### WRITTEN EXERCISE
Copy the records word for word from the line with "You are a computer-use agent. This" up to and including the line with "[x=513, y=150]", omitting the pictures.

################

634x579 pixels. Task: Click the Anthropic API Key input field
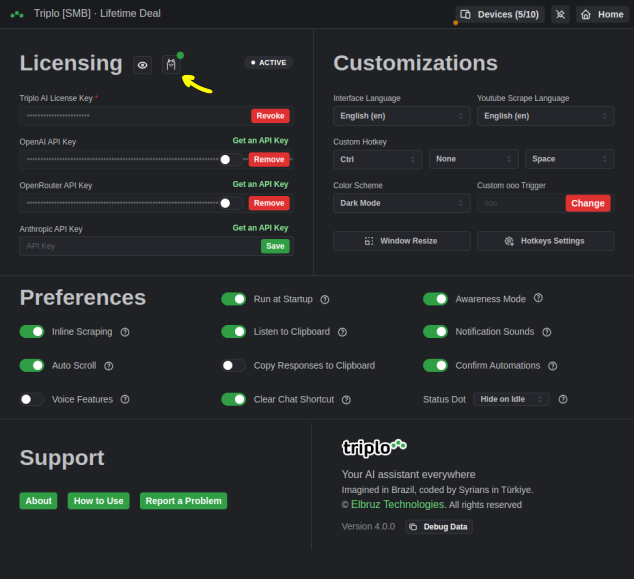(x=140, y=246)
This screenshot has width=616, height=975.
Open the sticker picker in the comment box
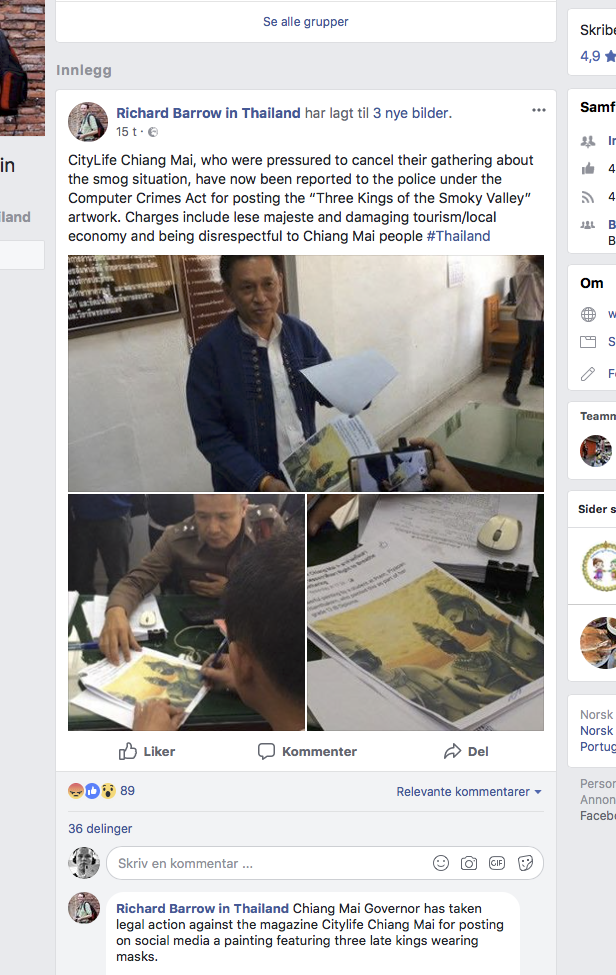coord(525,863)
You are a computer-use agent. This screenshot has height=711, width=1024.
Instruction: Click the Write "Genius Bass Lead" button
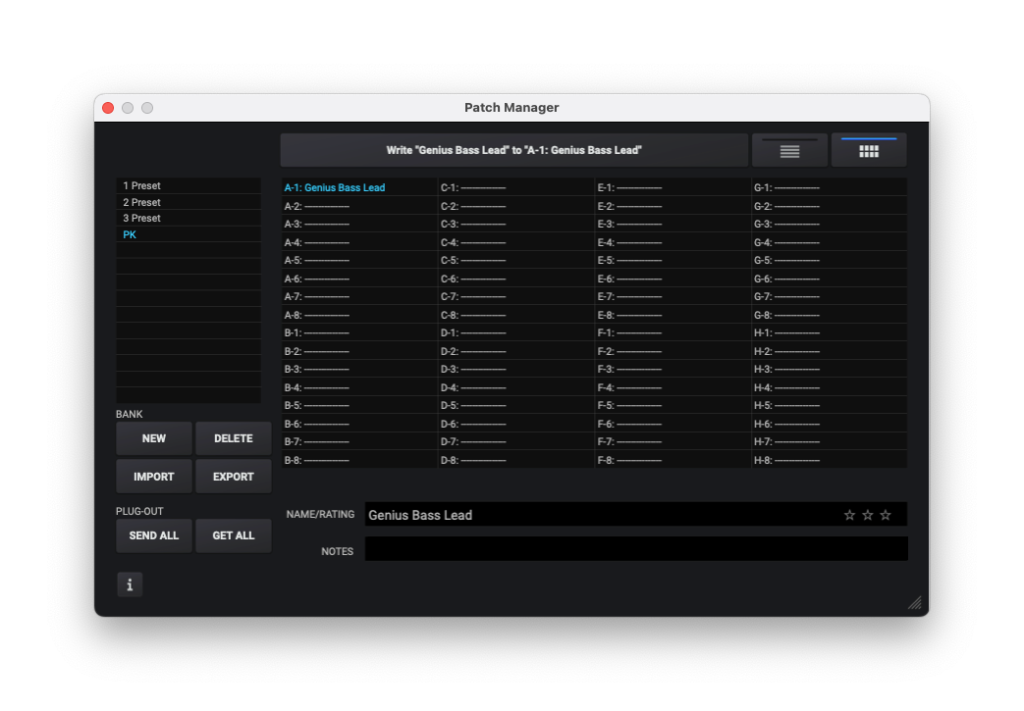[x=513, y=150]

################

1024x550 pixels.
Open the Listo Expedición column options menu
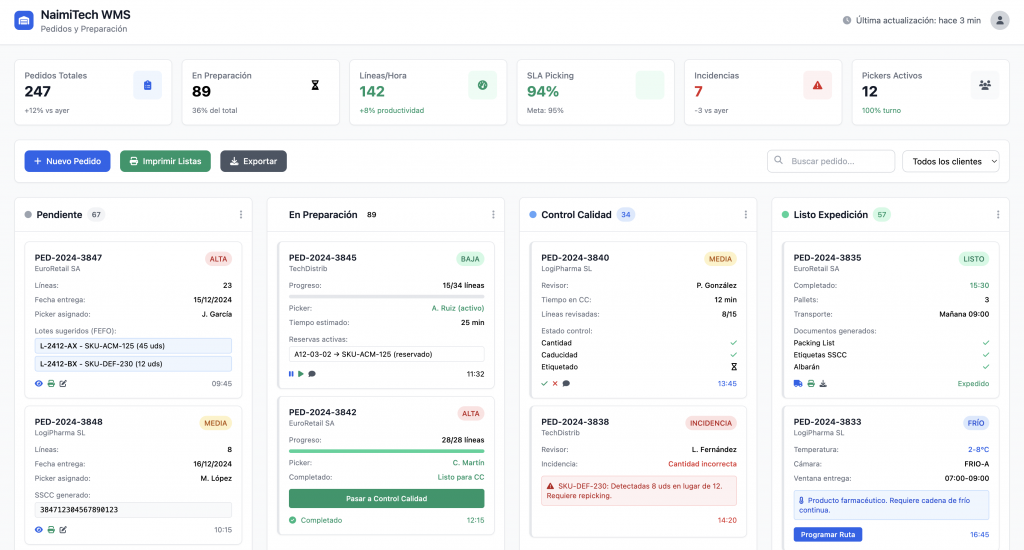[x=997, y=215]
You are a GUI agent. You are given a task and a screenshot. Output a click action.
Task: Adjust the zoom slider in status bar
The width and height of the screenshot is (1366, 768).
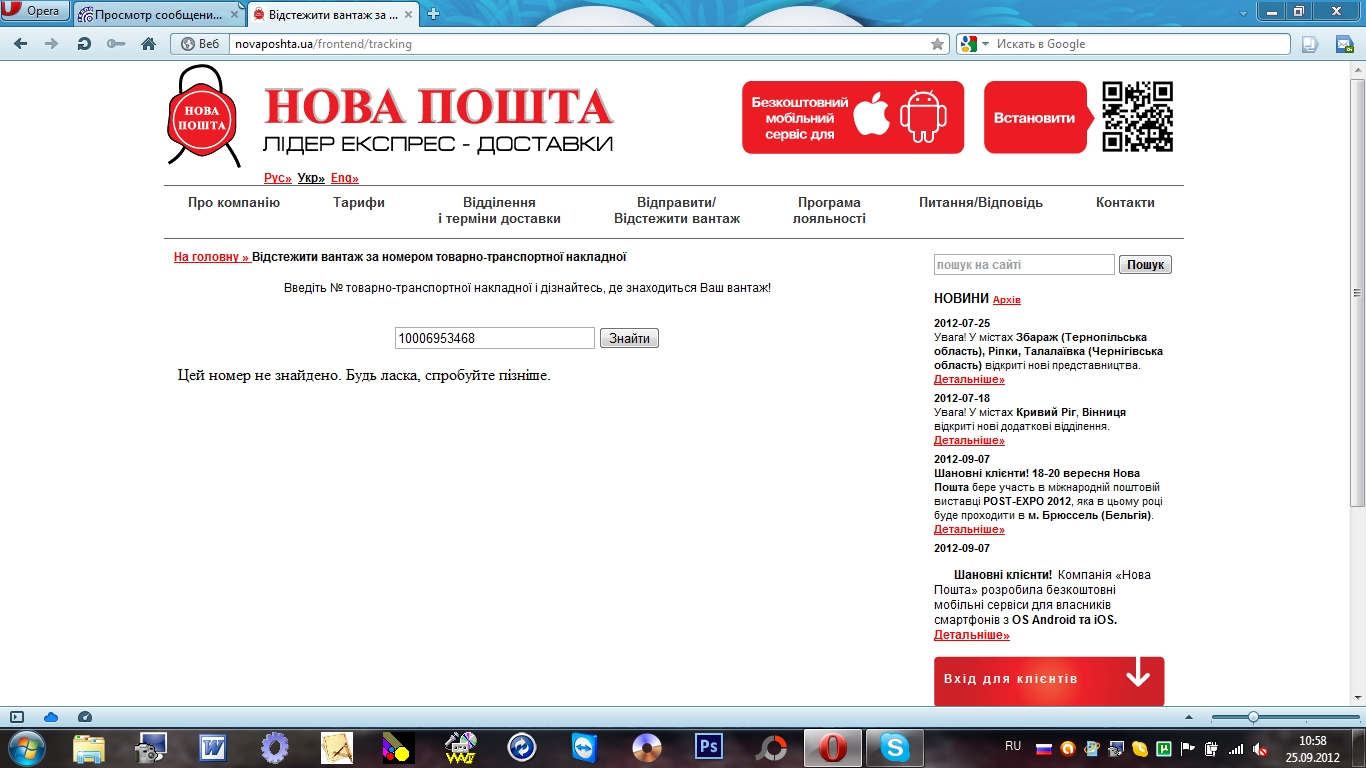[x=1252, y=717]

################

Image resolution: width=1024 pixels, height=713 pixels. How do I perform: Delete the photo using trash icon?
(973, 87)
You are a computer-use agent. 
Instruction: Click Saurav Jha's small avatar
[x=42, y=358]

################

### RESPONSE TO THE EXERCISE
You are a computer-use agent. This screenshot has height=711, width=1024.
Instruction: Click the Write "Genius Bass Lead" button
[x=513, y=150]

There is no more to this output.